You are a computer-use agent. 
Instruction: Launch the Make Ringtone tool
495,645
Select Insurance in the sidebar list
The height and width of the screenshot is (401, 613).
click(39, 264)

|---|

**Problem to work on**. Your response must contain the complete listing, copied without deviation.

**Written solution**.
You are a computer-use agent. 
Instruction: Launch the Make Ringtone tool
495,645
Select Insurance in the sidebar list
The height and width of the screenshot is (401, 613).
click(39, 264)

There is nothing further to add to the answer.